Catch me at work and you would never know that I have tattoos. You probably wouldn’t even realize that I love getting inked. But I do. Oh boy do I love getting inked! On Friday I decided it had been long enough. My last tattoo was in 2010 and the banner still had not been filled. So I called up the last place I went to, Freaks N Geeks, to set up a consultation. I was very pleased that Tiffany could see me the next day. I set about putting to paper what I wanted. I figured since it would take all of five minutes to fill in the banner, I would get some other minor work done. I sat with Tiffany yesterday and instantly liked her. She is bawdy, foul mouthed, and all about girl power. She was also straight up honest about the fact that one of my tats would not work out well (I was aiming for a finger tat on the side). I was furthermore pleased that she could squeeze me in about 3 hours later. Normally you got to wait a day or more to get in for the actual work. And I was anxious to get this stuff done.

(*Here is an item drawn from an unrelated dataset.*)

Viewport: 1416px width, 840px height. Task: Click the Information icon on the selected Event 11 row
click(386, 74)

I came back and we got to work. The first one she did was a fehu rune behind my left ear. This one didn’t hurt. Some discomfort but mostly the machine was loud in my ear making it difficult for me to carry on a conversation. I chose this because it’s associated with Freyja, my matron.
Since I was getting two on my head, we moved on to the next one. I chose three stars, each one representing my children. I have long wanted something done for them and I finally have it! The stars hurt. It was right on that bone and oh my did it hurt. But just like childbearing…..it hurt but not enough to keep me from wanting another. I would be game to doing another one on a bony spot because now I know I can deal. Except for the spine. That one is just too intense.

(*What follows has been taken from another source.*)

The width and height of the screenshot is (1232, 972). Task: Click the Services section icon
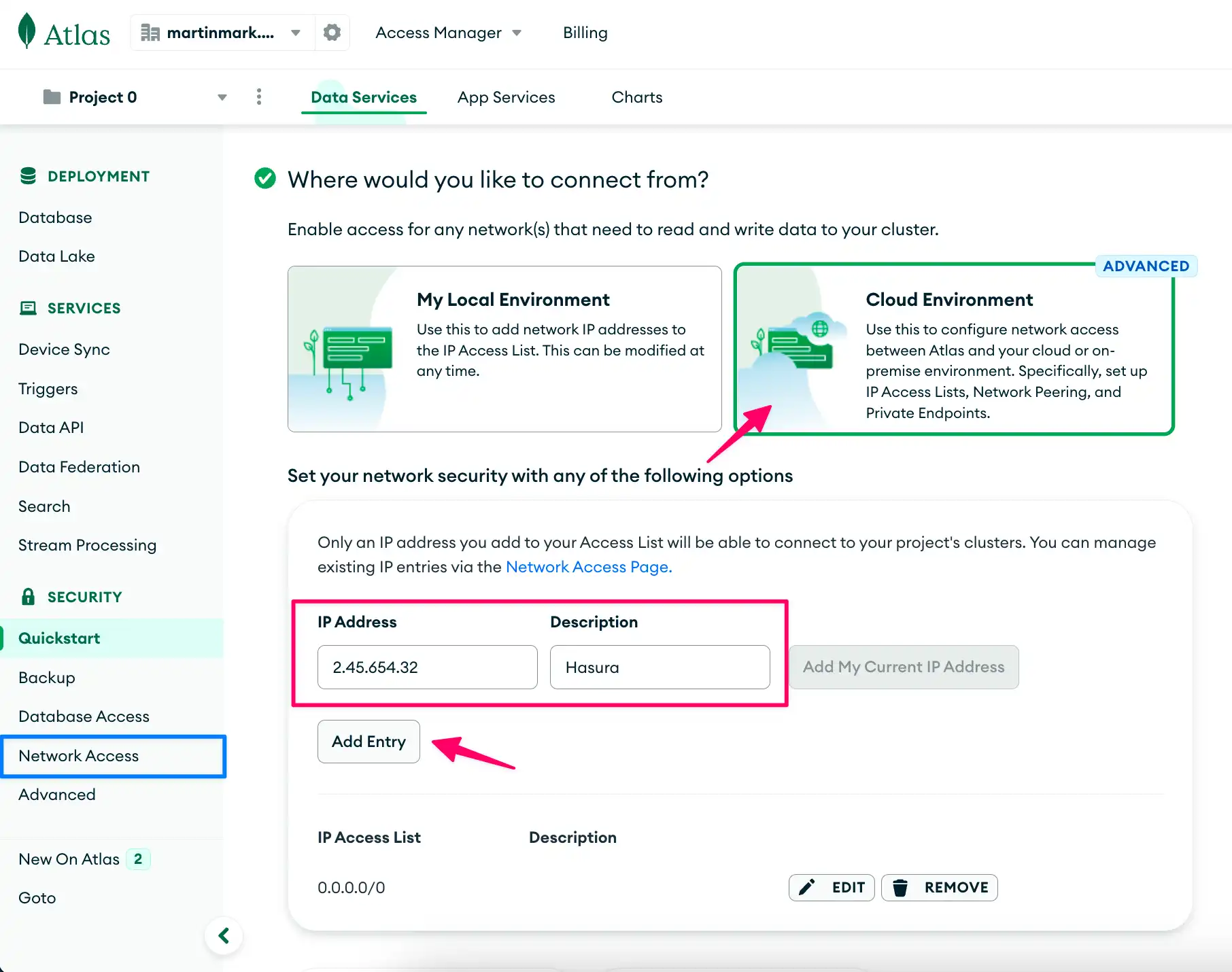(28, 308)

Lastly, I finally filled in the banner. This tattoo was a fundraiser for Haiti in 2010 and I knew that whatever went into the banner, it would have to be in Haitian-Creole. It would be wrong to put anything else in it. I spent many hours trying to figure out something to put in there and I finally settled on “strong priestess”. But I am going to be honest with you, I am not 100% sure that the phrasing is proper. Fo means strong and pretes means priestess. I thought long and hard before going through with it. Bottom line, if I am wrong I will own it. I can survive if a Haitian yells at me.

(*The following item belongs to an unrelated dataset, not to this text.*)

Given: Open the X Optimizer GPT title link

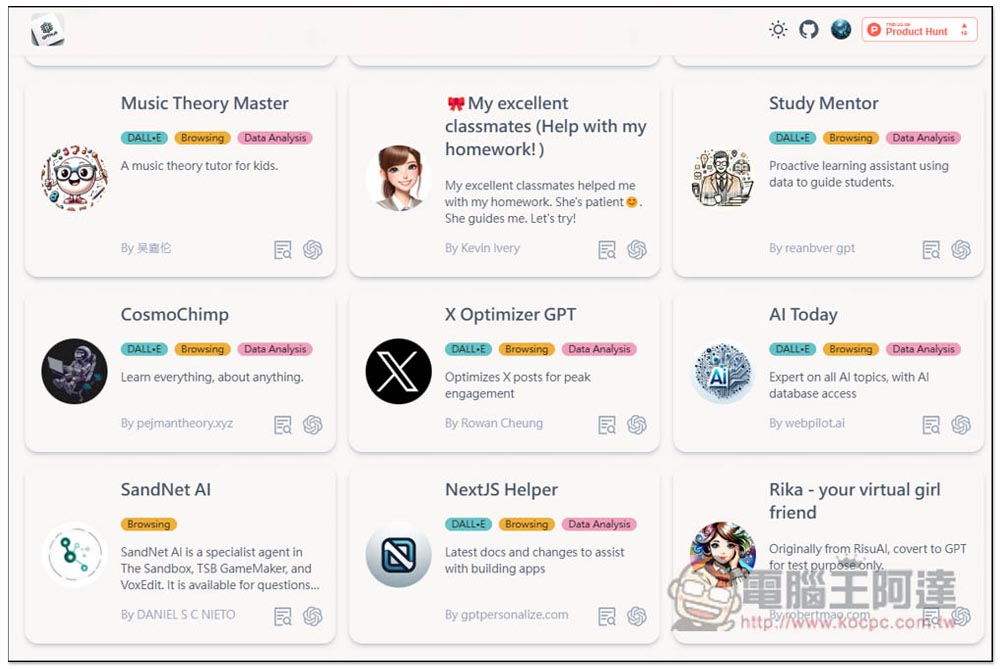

I have often said that getting a tattoo has a high that comes with it. And getting work done on your head has a longer and stronger high than any of my others on my body. I took a few min before driving but about halfway home it hit me and I was quite the loopy chick. And in this loopiness I was struck by the realization that I can understand and relate to cutters. Whenever I get work done, I am in a state of being overwhelmed with emotions. Most often it’s something negative and really wearing me down. The process of the tattoo gives me a release from those emotions and I get the endorphin high shortly after. At least I have beautiful work to show off (when I am not at work) instead of dealing with the shame that so many cutters face.
As I age I am also faced with a stronger need to not have to worry about where my tattoo is. I would love some work on my wrist, ankles, forearms, and even neck. But I can’t as of now. All I can do is setup a retirement plan strictly for tattooing the hell out of my body once I retire. Or hope that one of my children will be a tattoo artist when they grow up and guilt them into some free work.